#17 La muerte de Aylan (2015), de Nilufer Demir

El mundo es un infierno de niños muertos. Siempre lo ha sido. Durante milenios estos no fueron más que material genético de prueba, disponible para producir subsistencia, servir al impune solaz sexual del adulto que así lo quisiera, o mezclar su sangre con ancianos, mujeres y hombres en las masacres que hasta hoy son conmemoradas con estatuas y libros sagrados. O eran bocas asfixiadas cuando no había cómo alimentarlas. Hasta que llegó el día en que un grupo de personas se convenció de que el futuro estaba condenado a ser mejor que el presente, y que los ejecutores de esa promesa serían los inocentes que nacen con las manos limpias y la mirada abierta. Inocentes que serían protegidos de la miseria del mundo a fin de concentrar su energía en aprender y comprender lo mejor que tenemos, aquello que nuestra civilización decide día a día conservar, para usarlo como el cimiento de una fábula de salvación humana en clave secular.

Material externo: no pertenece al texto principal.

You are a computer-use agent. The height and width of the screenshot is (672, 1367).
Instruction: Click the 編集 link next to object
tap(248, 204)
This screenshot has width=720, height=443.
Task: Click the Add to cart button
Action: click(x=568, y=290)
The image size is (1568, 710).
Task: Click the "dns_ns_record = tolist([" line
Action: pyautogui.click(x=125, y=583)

Donde el lugar de Dios sería ocupado por los niños. Y así fue, solo que en otro sentido, pues al nuevo Dios se le crucifica cotidianamente en ciudades destruidas, sacristías solitarias y orfanatos en abandono. O en soleadas playas que sin saberlo son el muro que separa a los pobres de los ricos. Cada niño muerto es una lápida más en ese cementerio, atestado y sórdido, donde el mito del progreso descansa en paz.